Lelah memang aku rasakan terlebih semalaman aku tidak tidur karena harus mengompres Pak Naren yang demamnya turun naik. Beruntung pagi ini pria itu sudah terlihat lebih segar dan wajahnya tidak lagi sepucat kemarin. Membuatku menghela lega karena setidaknya usahaku dalam mengurusnya tidak sia-sia. Pria itu sembuh meskipun belum sepenuhnya.
“Mau makan nasi apa bubur lagi?” tanyaku menghampiri Pak Naren yang berjemur di balkon kamar untuk membantu pemulihan kondisinya. Karena seperti yang aku tahu, matahari pagi bagus untuk kesehatan, jadi aku meminta Pak Naren duduk di sana setelah selesai mandi beberapa menit lalu.
“Nasi goreng,” katanya dengan senyum yang terukir indah. Senyum yang selalu berhasil membuatku terpesona.
“Oke. Kalau begitu aku akan membuatkannya lebih dulu.” Kakiku baru saja hendak melangkah, namun satu tanganku di tarik pelan oleh pria tampan yang kini terlihat semakin memesona dalam balutan kaus dan celana pendek selututnya yang memperlihatkan kesan santai dalam penampilannya.
Keseimbangan yang tidak baik membuat tubuhku jatuh tepat di pangkuannya, dan itu sukses membuatku terkejut dengan rasa panas menguar di permukaan wajah. Sudah dapat aku pastikan bahwa pipiku merona saat ini, terlebih tatapan Pak Naren yang seakan membiusku. Lalu tak lama setelahnya benda kenyal yang terasa hangat dan lembab menyentuh permukaan bibirku.

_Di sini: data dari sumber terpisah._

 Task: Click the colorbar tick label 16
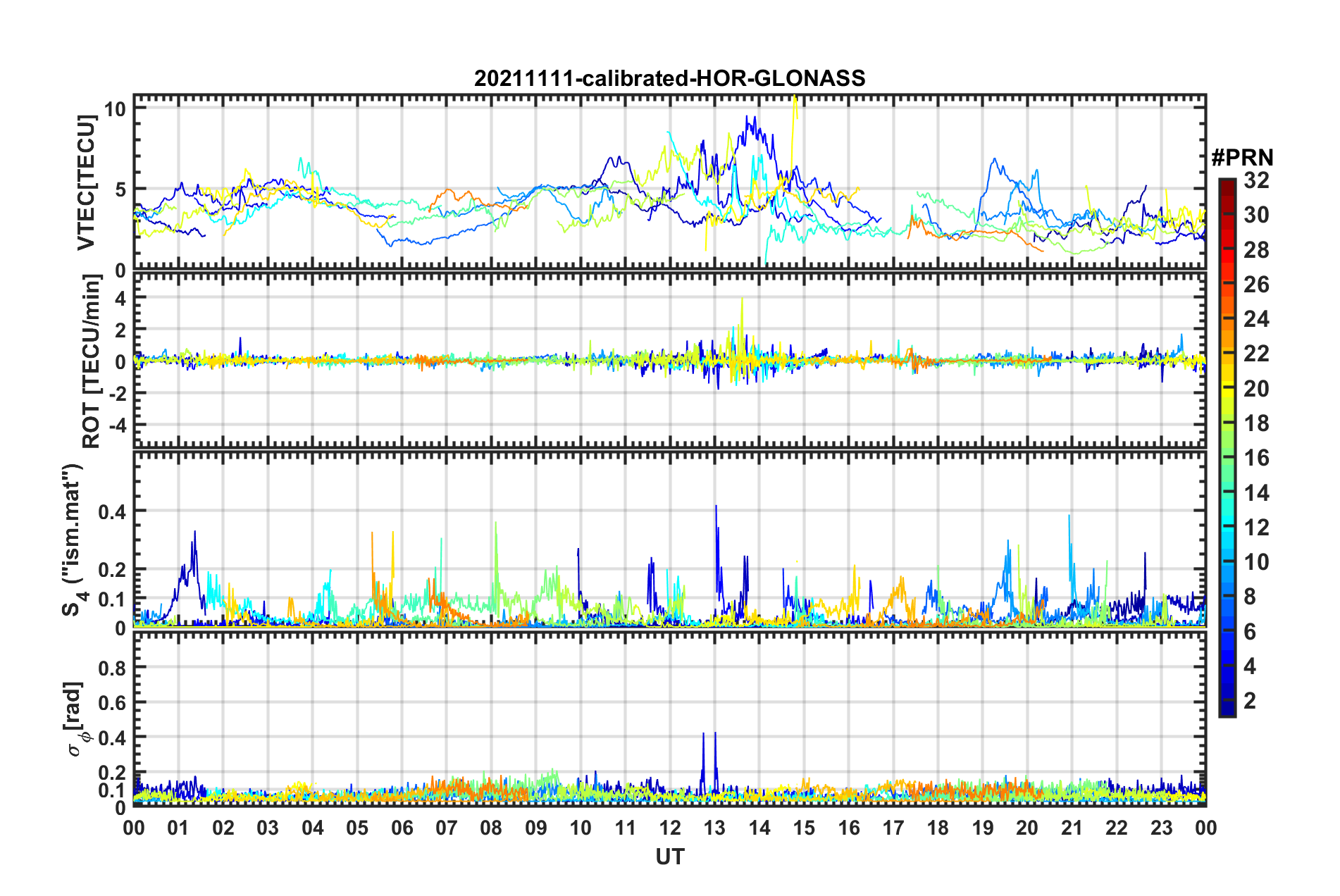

“Terima kasih sudah merawatku,” kalimat itu terlontar tulus di depan bibirku, bahkan saking dekatnya aku dapat merasakan bau mint yang keluar dari mulut Pak Naren. Memabukkan. Aku benar-benar menyukai harum ini.
“Kamu mungkin belum mengingat aku, Cha. Tapi hatimu … aku tahu itu tidak pernah berubah,” ucapnya yang kemudian di akhiri dengan lumatan lembut penuh perasaan, membuatku terbuai dan tanpa sadar mengalungkan kedua tangan di leher Pak Naren yang memelukku dengan posesif.
Aku tidak tahu arti dari kalimatnya. Namun jika tidak salah menebak, aku yakin bahwa di masa lalu perasaan itu aku miliki untuk pria tampan yang kini sedang mencumbu bibirku. Atau mungkin aku dan Pak Naren saling menyukai? Entahlah, yang jelas sekarang aku ingin menikmati waktu yang ada. Sespesial apa pun masa lalu tidak dapat di bandingkan dengan masa yang sedang dilalui.
“I love you, Cha,” bisiknya mengakhiri ciuman panas kami, dan Pak Naren kemudian memelukku begitu erat, menenggelamkan kepalanya di ceruk leherku.
Aku tidak tahu bagaimana harus berekspresi sekarang. Mendengar kalimat cinta yang Pak Naren bisikan membuatku terkejut, sedikit tidak percaya, juga ada bagian yang menggelitik mesra. Memberi gembira pada sudut kosong yang selama ini selalu aku pertanyakan dimanakah sosok yang akan memenuhi hati dan benakku.
***
To be continue !!!
KAMU SEDANG MEMBACA
Jodoh dan Takdir
General FictionDiusianya yang mendekati kepala tiga, Icha nyaris putus asa, mengapa dia tidak juga menemukan pasangan. Celotehan ibunya tak jarang membuat Icha kesal karena jelas saja kesendirian bukan hal yang dirinya inginkan. Namun jodoh yang tak kunjung datang...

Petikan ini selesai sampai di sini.